Est-ce les consommateurs qui décident ce qui se trouvent sur les tablettes ou est-ce, à l'inverse, les fabricants qui leur imposent leurs produits?

«Les consommateurs sont les patrons! défend sans hésiter Nick Jennery, président du Conseil canadien de la distribution alimentaire. Nous ne faisons pas un seul produit dont ils ne veulent pas. Les consommateurs décident et nous leur offrons le choix.» Et pour être certain de bien répondre aux besoins de leurs clients, les épiciers les épient. Ils s'intéressent à leurs revenus, à leurs caractéristiques sociodémographiques. Ils essaient ensuite de marier ces données aux nouvelles tendances pour faire banco. «Notre métier est une science et un art», s'amuse Nick Jennery. Le Conseil regroupe les grands détaillants alimentaires du pays. «Ce que nous voulons, c'est être devant la vague, explique son président. Il faut anticiper le prochain besoin du consommateur.»

L'innovation est assez importante en alimentation pour que le groupe Provigo fasse voyager son équipe de développeurs partout dans le monde, les tendances alimentaires ayant l'habitude de venir d'ailleurs, d'Europe surtout.

Les têtes chercheuses vont donc voir ce qui fait vibrer les papilles des gourmands d'outremer et estiment ensuite quelles nouveautés peuvent aussi titiller les goûts canadiens. Développer un produit peut prendre quelques mois ou quelques années, explique Josée Bédard, directrice des communications au groupe Provigo. Par exemple, il a fallu 18 mois à l'équipe innovation pour accoucher de l'assiette de dim sum Le Choix du Président. L'inspiration est chinoise, mais le produit devait répondre aux habitudes canadiennes. Le test ultime se fera en épicerie.
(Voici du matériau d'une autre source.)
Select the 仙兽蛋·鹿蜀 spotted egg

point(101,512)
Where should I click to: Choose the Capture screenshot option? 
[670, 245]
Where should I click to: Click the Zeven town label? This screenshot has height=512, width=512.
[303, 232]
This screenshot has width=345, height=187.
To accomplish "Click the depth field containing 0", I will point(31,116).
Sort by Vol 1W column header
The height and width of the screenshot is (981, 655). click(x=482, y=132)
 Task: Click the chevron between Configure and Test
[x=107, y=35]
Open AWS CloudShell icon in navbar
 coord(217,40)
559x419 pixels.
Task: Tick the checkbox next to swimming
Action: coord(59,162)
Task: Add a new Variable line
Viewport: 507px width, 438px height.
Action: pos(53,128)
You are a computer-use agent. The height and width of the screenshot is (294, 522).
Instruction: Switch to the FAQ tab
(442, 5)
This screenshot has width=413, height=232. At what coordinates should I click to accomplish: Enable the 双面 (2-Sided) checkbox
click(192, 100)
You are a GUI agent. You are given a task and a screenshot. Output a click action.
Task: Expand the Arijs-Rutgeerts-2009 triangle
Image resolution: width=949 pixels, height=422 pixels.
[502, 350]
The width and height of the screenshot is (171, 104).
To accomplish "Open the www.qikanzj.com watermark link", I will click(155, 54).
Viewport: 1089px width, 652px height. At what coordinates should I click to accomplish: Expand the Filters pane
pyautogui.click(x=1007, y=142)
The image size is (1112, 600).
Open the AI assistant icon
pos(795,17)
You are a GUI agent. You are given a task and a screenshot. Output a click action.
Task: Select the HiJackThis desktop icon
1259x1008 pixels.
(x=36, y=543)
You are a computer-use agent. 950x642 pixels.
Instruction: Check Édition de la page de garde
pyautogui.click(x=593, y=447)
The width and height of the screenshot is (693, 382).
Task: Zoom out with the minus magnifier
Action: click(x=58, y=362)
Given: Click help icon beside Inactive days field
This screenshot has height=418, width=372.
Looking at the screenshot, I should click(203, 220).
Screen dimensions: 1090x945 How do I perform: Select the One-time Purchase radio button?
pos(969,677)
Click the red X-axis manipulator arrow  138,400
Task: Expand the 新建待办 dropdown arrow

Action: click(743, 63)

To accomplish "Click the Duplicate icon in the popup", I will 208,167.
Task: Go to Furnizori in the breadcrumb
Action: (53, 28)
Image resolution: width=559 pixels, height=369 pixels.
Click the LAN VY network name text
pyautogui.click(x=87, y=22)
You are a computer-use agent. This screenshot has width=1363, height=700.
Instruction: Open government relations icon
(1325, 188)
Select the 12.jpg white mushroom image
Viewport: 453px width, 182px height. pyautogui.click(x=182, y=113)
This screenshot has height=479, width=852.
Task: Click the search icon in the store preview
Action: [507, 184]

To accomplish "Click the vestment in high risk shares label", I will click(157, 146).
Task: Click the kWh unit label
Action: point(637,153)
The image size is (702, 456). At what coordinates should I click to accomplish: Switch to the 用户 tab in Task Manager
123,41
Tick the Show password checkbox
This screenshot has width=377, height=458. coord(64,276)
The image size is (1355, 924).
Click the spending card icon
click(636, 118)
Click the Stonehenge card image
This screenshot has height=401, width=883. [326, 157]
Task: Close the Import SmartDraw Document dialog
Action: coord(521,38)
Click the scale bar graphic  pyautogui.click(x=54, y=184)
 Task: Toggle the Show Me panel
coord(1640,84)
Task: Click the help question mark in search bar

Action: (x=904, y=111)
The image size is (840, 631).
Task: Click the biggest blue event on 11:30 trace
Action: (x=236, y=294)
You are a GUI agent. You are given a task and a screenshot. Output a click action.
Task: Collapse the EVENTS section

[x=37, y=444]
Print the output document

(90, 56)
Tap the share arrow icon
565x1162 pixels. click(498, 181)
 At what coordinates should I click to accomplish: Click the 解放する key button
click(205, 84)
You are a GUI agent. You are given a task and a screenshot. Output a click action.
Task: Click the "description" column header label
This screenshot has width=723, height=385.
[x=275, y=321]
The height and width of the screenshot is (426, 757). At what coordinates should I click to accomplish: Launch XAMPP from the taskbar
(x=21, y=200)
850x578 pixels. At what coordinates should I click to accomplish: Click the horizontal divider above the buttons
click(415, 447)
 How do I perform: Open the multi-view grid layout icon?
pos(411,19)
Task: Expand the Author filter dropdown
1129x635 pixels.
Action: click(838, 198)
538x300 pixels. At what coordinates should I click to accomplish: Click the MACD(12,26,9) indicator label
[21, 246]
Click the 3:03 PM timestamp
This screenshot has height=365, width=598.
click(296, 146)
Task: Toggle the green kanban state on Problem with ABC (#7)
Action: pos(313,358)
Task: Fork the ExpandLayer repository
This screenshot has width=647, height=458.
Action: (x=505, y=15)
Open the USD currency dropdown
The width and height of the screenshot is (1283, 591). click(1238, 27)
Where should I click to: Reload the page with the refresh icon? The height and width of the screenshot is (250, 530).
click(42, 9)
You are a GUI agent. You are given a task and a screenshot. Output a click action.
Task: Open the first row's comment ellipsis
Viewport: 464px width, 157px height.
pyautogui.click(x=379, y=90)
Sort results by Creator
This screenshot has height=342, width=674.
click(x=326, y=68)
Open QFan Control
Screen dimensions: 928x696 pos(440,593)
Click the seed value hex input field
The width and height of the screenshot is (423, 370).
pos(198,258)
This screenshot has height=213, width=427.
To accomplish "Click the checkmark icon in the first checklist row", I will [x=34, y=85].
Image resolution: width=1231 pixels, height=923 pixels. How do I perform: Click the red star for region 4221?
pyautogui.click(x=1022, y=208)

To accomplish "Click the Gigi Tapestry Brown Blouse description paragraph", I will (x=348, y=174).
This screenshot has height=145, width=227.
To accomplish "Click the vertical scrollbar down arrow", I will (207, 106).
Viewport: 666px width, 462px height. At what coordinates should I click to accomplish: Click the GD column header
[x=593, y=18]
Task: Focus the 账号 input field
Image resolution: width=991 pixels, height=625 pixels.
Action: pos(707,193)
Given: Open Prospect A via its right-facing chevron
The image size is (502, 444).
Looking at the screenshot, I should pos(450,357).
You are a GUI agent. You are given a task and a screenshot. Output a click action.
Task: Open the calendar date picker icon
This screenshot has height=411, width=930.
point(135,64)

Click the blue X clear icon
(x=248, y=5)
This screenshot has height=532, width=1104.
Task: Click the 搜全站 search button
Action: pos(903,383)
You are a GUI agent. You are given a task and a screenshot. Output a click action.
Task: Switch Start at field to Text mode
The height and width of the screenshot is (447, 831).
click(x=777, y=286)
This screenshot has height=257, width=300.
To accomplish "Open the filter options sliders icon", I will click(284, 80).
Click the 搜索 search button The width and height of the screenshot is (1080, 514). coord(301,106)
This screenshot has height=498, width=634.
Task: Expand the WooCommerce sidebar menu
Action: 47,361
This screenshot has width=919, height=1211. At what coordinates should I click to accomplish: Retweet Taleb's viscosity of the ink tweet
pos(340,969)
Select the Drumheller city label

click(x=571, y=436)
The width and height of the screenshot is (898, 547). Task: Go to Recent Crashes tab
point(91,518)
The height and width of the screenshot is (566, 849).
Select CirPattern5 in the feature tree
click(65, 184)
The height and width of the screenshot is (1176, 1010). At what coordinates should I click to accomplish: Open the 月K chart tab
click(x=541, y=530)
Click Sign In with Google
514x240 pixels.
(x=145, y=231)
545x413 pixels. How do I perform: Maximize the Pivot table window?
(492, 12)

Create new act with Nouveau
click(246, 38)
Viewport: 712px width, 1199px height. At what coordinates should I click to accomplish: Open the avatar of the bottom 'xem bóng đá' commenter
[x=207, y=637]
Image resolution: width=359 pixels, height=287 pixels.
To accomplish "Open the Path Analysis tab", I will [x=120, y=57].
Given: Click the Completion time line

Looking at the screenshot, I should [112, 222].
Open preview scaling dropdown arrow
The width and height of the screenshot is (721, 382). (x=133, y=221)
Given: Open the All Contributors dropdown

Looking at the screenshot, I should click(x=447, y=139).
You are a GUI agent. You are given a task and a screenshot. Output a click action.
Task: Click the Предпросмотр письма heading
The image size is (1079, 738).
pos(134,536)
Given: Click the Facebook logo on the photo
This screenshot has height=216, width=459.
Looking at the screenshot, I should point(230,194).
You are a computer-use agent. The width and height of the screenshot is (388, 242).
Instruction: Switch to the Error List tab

«La place que se mérite un produit vient de la demande des consommateurs, dit Josée Bédard. C'est important d'avoir le bon produit, au bon endroit, au bon moment.»

Taux de roulement

Malgré toutes les informations sur leurs clientèles dont ils disposent, les innovateurs de l'alimentation ne visent pas toujours dans le mille: la majorité des nouveaux produits ne survivent pas une année sur les tablettes.

Il ne faut pas voir cet impressionnant taux de roulement comme un échec, prévient Nick Jennery. Les consommateurs sont de grands infidèles au supermarché, dit-il. Leurs valeurs changent rapidement. «Moi-même, j'achète des produits que je n'achetais pas il y a six mois», confie Nick Jennery, depuis Toronto.

Les épiciers doivent aussi contenter les goûts de clientèles fort différentes, qui se croisent dans les allées des supermarchés. «Nous avons des clients qui cuisinent et d'autres qui ne cuisinent pas», dit le grand patron des épiciers.

Les consommateurs n'ont pas tous les mêmes exigences, précise M. Jennery. Une famille de quatre et un célibataire ne font pas leur épicerie de la même manière. Et il faut des produits pour l'un et l'autre. Plus compliqué encore: les consommateurs ont de multiples personnalités, au rayon de l'épicerie. «Les week-ends, je prends le temps de me cuisiner un bon repas, à partir des ingrédients de base, dit Nick Jennery, mais la semaine, je vais être trop pressé pour cuisiner et utiliser le prêt-à-manger.»